Objective: To analyse the efficacy of total parathyroidectomy with autotransplantation (total PTX + AT) in treating uremic secondary hyperparathyroidism and to discuss the relevant medical treatment used.
Methods: The clinical data of 31 patients with uremic SHPT admitted into our hospital from 1996-2005 were analysed with respect to total PTX + AT.

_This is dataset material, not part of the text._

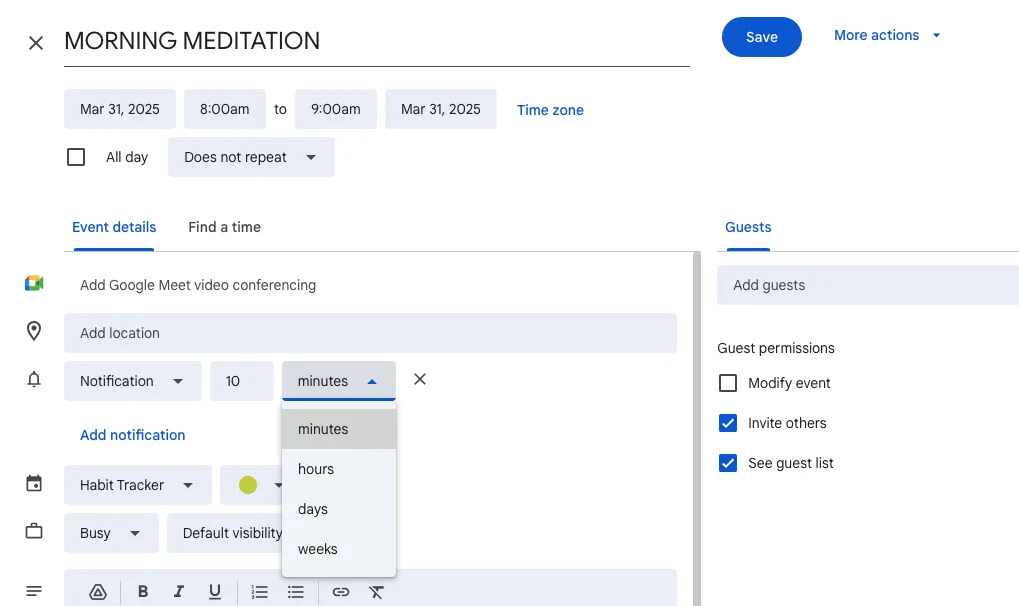Check the Modify event guest permission

(x=728, y=383)
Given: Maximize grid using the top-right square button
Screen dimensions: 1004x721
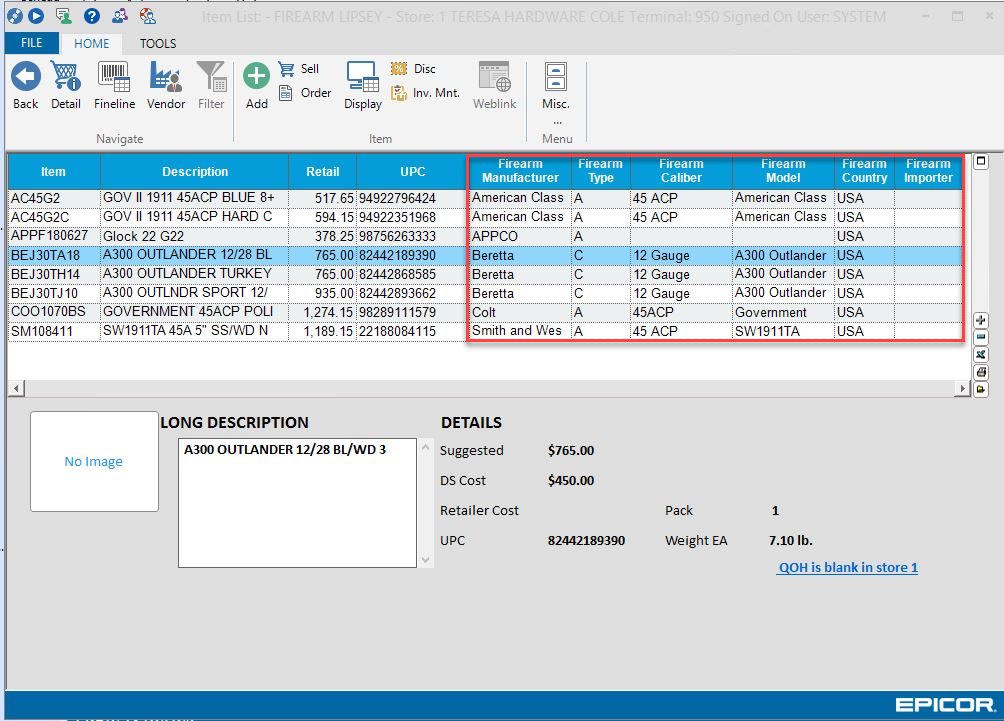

Results: The period of hemodialysis were for the patients was on the average 9.2 years. There were 22 male and 9 female with an average age of 42.4 (31 - 67) years. The clinical manifestations consisted of osteoarticular pain in 83.9%, fractures in 35.5%, soft tissue and vascular calcification in 45.2% and pruritus in 80.6%. Laboratory examination yielded the following results: haematocrit 0.25 +/- 0.04, serum Ca (2.61 +/- 0.35) mmol/L, serum P (2.14 +/- 0.31) mmol/L, plasma total alkaline phosphatase (AKP) (885 +/- 335) U/L and parathyroid hormone (iPTH) (1811 +/- 879) ng/L (700 - 2500 ng/L). Cervical ultrasonography and/or emission computed tomography showed 2 - 4 hyperplastic glands. All of the patients showed no response to medical treatment including vitamin D. Total PTX + AT was performed on the 31 cases. Clinical symptoms and signs markedly improved after operation in 1 to 2 weeks. However, fracture and ectopic calcification showed no improvement. Plasma iPTH decreased rapidly (< 200 ng/L) postoperatively in 1 to 2 days. Serum Ca and P returned to normal. AKP was corrected in 1 to 3 months.
Conclusion: Total parathyroidectomy with autotransplantation is an effective treatment for severe uremic secondary hyperparathyroidism patients.